I use in place operations when I implement equation 4 in my code, and use clone() to make sure that my code works with autograd. The problem is that understandable, having clone() in a loop that runs for S steps incurs a significant memory penalty. I cannot run the code on my gpu as I only have 8gb and as it is now I am struggling to run even a training set of size 100 with 32GB RAM.

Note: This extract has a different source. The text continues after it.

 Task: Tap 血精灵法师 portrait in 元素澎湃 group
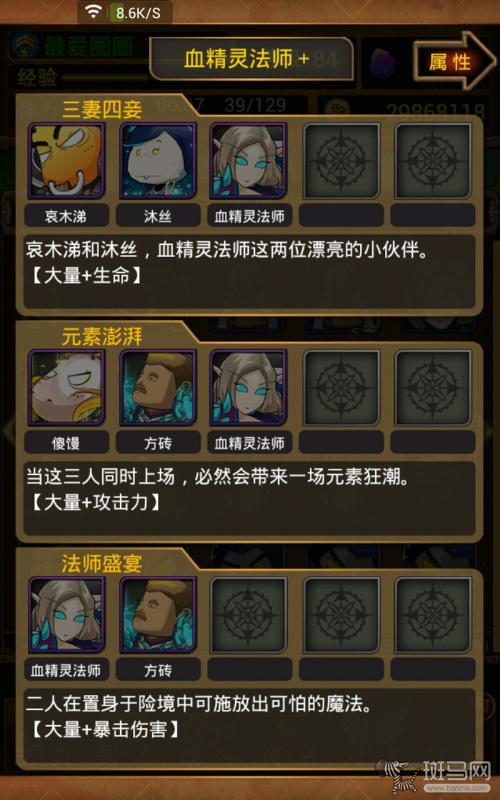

**My question:** Is there a better way to implement equation 4 from article?

I have attached my code:

Blockquote

#make fast RNN cell to be used in fastRNN

```
class FWRNNCell(nn.Module):
def __init__(self, input_size, hidden_size, fast_iter = 10, fast_decay_rate = .95, fast_learn_rate = .5):
super().__init__()
#initialize parameters
self.input_size = input_size
self.hidden_size = hidden_size
self.fast_iter = fast_iter
self.fast_decay_rate = fast_decay_rate
self.fast_learn_rate = fast_learn_rate
#initalize learnable input weight and weight matrix
self.C = nn.Parameter(torch.randn(self.hidden_size, self.input_size))#input weight matrix
self.W = nn.Parameter(torch.randn(self.hidden_size, self.hidden_size))#weight matrix
#initalize the learnable biases
#requires_grad is true by default
self.bi = nn.Parameter(torch.randn(self.hidden_size,1))#bias input col vector
self.bw = nn.Parameter(torch.randn(self.hidden_size,1))#bias weights col vector
#instantiate the activation function function
#will be using tanh as this is default function for nn.RNN
self.tanh = nn.Tanh()
def forward(self, X, hidden):
#will only recieve one entry of the batch at once
#X will only have 2 dimensions
#some useful initializations
seq_len, input_size = X.size()
f_lr = self.fast_learn_rate
f_dr = self.fast_decay_rate
#attention check to see if input size is correct
#no need to check hidden as this will be called from method in fastRNN
assert input_size == self.input_size, f'FWRNNCELL input_ size ({self.input_size}) not equal to input_size in input ({input_size})'
#initialize hidden list
h = torch.zeros(seq_len, self.hidden_size, 1)
h[0] = torch.transpose(hidden.squeeze(0), 0, 1) #h must be a column vector
#initalize fast hidden list
f_h = [i for i in range(self.fast_iter+1)]
#get new hidden and new output
for t in range(1, seq_len):
#print('t: ', t)
#initialize
x_tmin1 = X[t-1].unsqueeze(1) #must be column vector
#initialize fw_h[0] using hidden from previous
f_h[0] = self.tanh((torch.matmul(self.W, h[t-1].clone()) + self.bw) + (torch.matmul(self.C, x_tmin1) + self.bi))
#the fast weight inner loop
#####################################
#IN PLACE OPERATIONS IN LOOP BELOW#
#####################################
for s in range(1, self.fast_iter+1):
#first part
a = (torch.matmul(self.W, h[t-1].clone()) + self.bw) + (torch.matmul(self.C, x_tmin1) + self.bi)
#second part
#initialize the first b tau = 0
b = f_dr**(t-1)*torch.matmul(h[0].clone(), torch.matmul(torch.transpose(h[0].clone(),0,1), f_h[s-1].clone()))
for tau in range(t):#goes to t-1
b = b + f_dr**(t-1-tau)*torch.matmul(h[tau].clone(), torch.matmul(torch.transpose(h[tau].clone(),0,1), f_h[s-1].clone()))
#sum tanh(a+b)
#print('a size: ', a.size())
#print('b size: ', b.size())
f_h[s] = self.tanh(a + f_lr*(b))
#print('f_h size: ', f_h[s].size())
#insert layer normalization
#assign f_h[S] to h[t]
#print('assigning h[t]')
h[t] = f_h[-1]
#h[-1] is the hidden to pass to output
output = h.squeeze(2).unsqueeze(0)
hidden = output[-1].unsqueeze(0)
return output, hidden
```

I would really appreciate any direct suggestions of things I can change in my code as well as references that could be of aid to me.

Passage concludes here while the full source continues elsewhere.